> [YOUR ASSIGNMENT] Beginning at the line that mentions "Click the Schließen close icon", retype the rest of the records below exactly. Pictures are not part of the copy.

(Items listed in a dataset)
┄┄┄┄┄┄┄┄┄┄┄┄┄┄┄┄┄┄┄┄

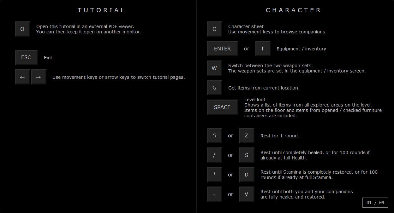Viewport: 394px width, 213px height.
Task: Click the right arrow key icon
Action: (x=39, y=77)
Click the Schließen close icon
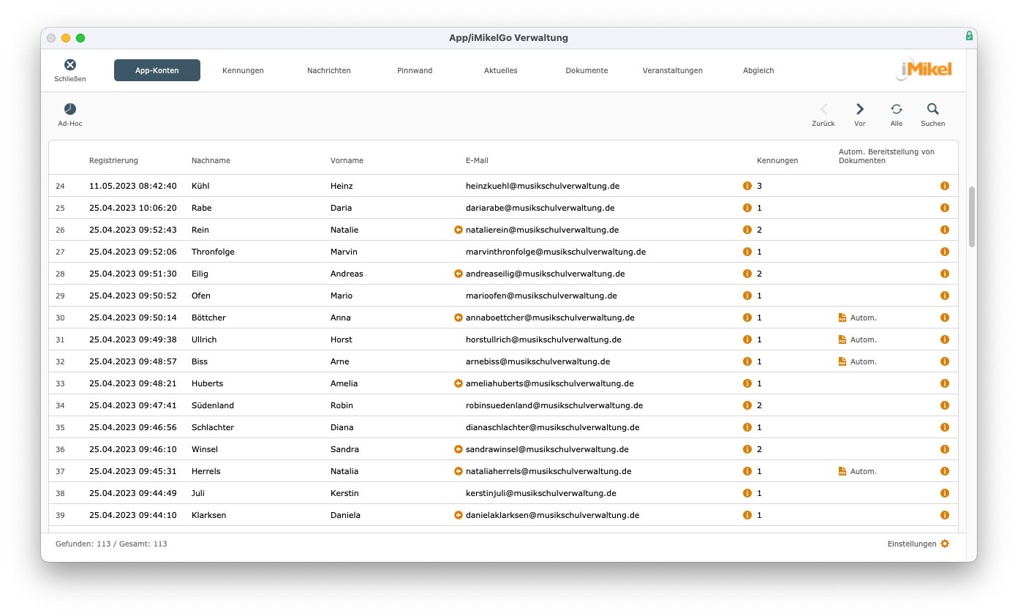 (70, 65)
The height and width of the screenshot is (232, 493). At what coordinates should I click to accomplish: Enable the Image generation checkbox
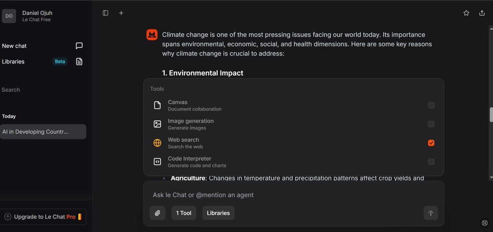[431, 124]
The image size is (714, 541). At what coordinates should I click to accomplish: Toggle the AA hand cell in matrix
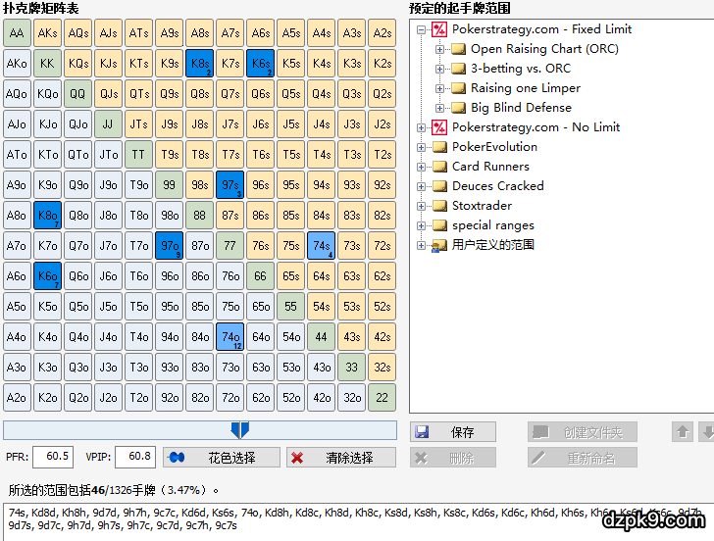tap(17, 33)
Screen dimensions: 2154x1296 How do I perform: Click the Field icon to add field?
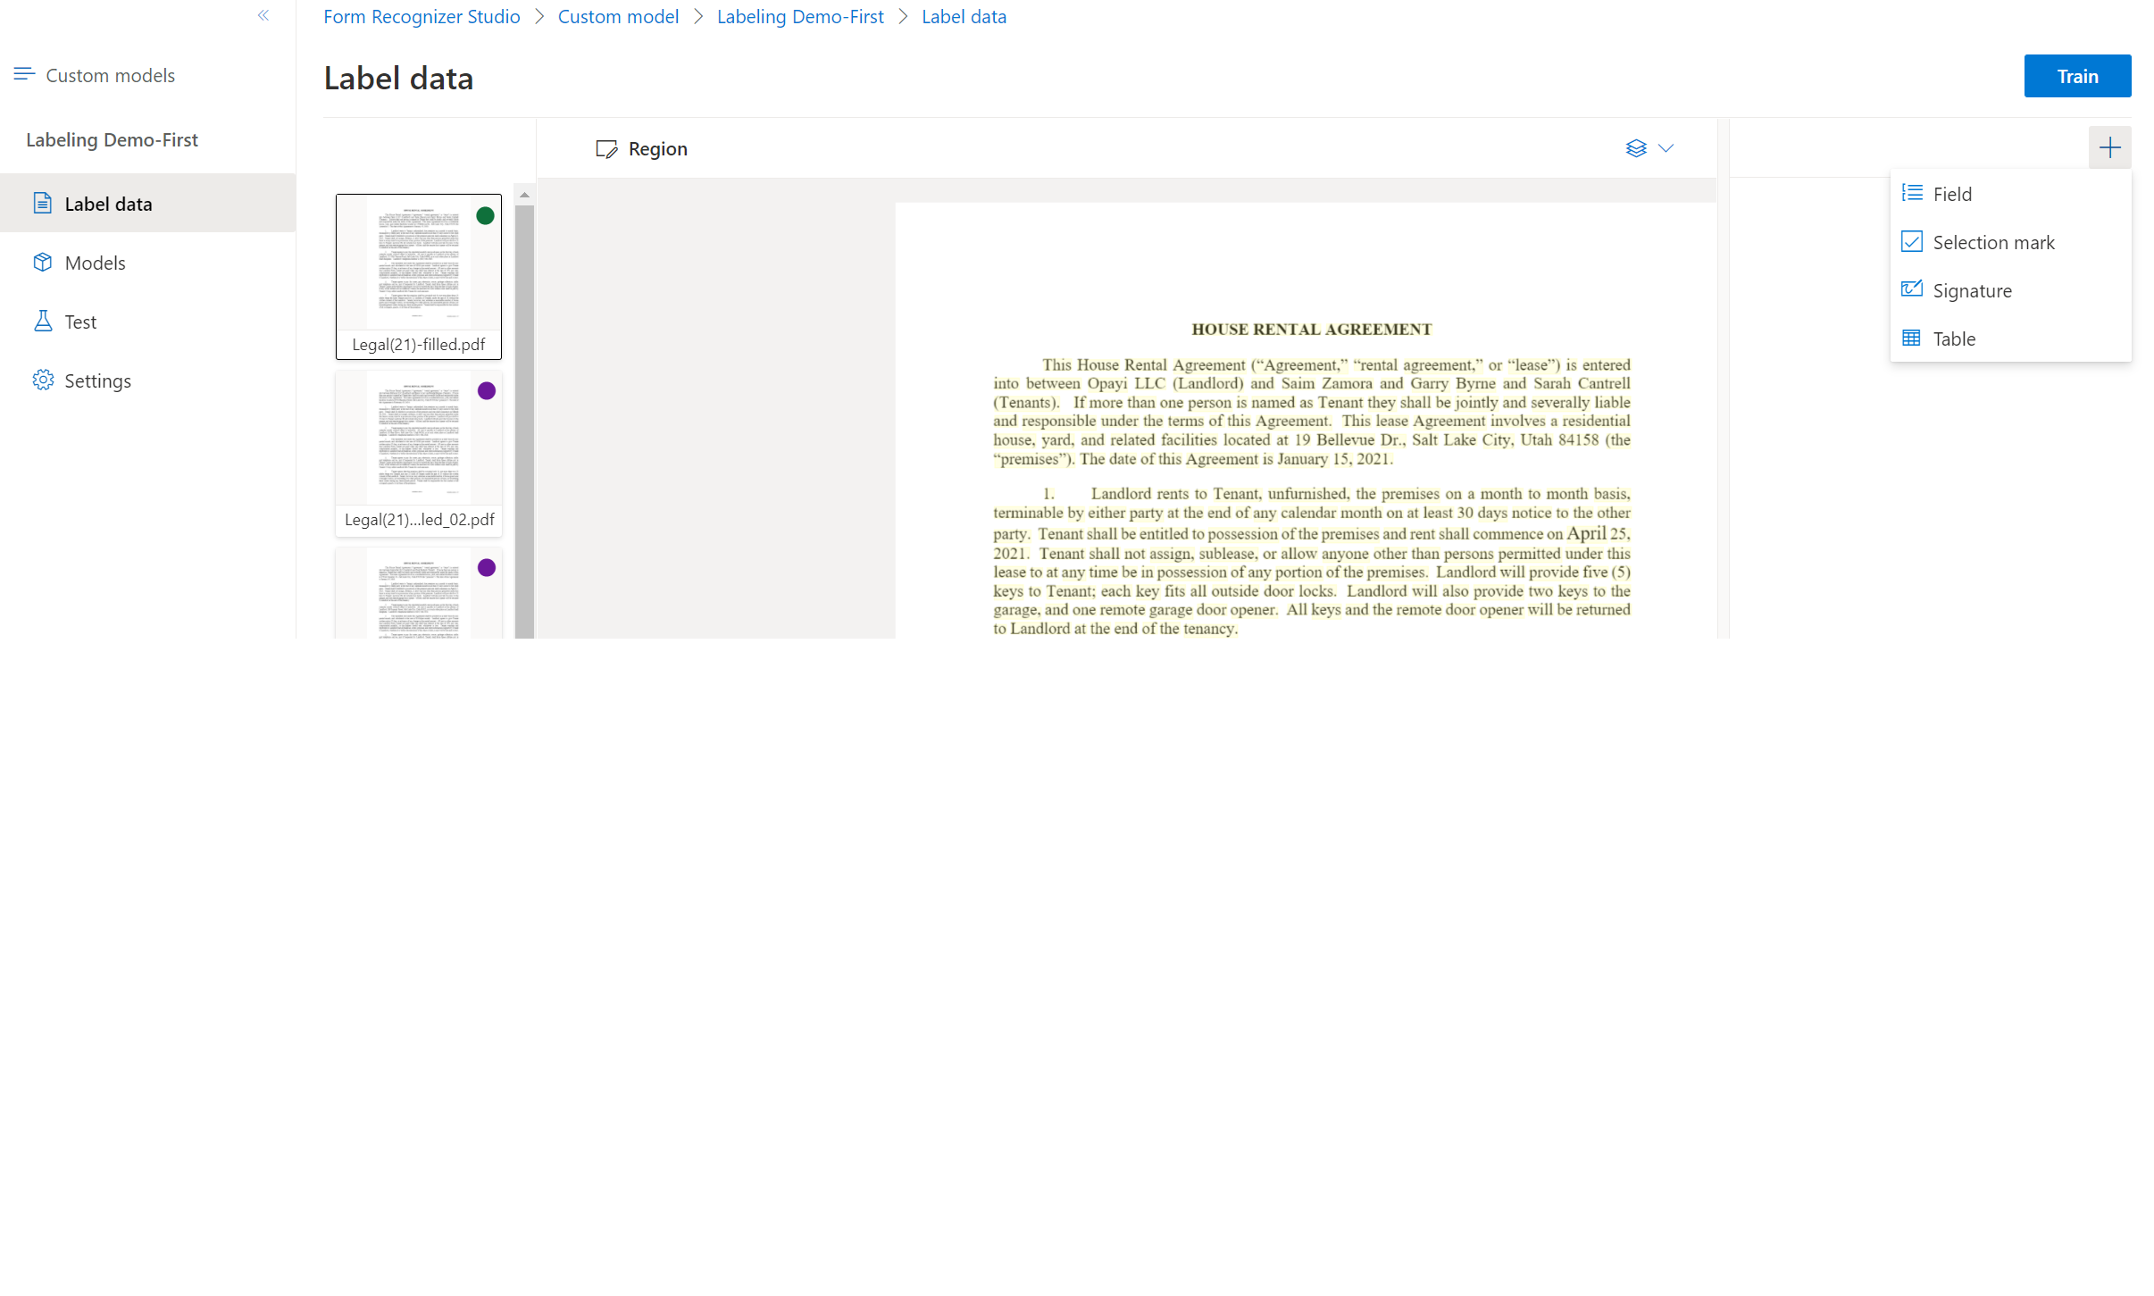[1913, 194]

┄┄┄┄┄┄┄┄┄┄┄┄┄┄┄┄┄┄┄┄

> [SOLUTION FOR THIS TASK]
Click the Schließen close icon
 (70, 65)
The height and width of the screenshot is (232, 493). At what coordinates should I click to accomplish: Enable the Image generation checkbox
[431, 124]
The image size is (714, 541). At what coordinates should I click to accomplish: Toggle the AA hand cell in matrix
tap(17, 33)
Screen dimensions: 2154x1296 How do I perform: Click the Field icon to add field?
[1913, 194]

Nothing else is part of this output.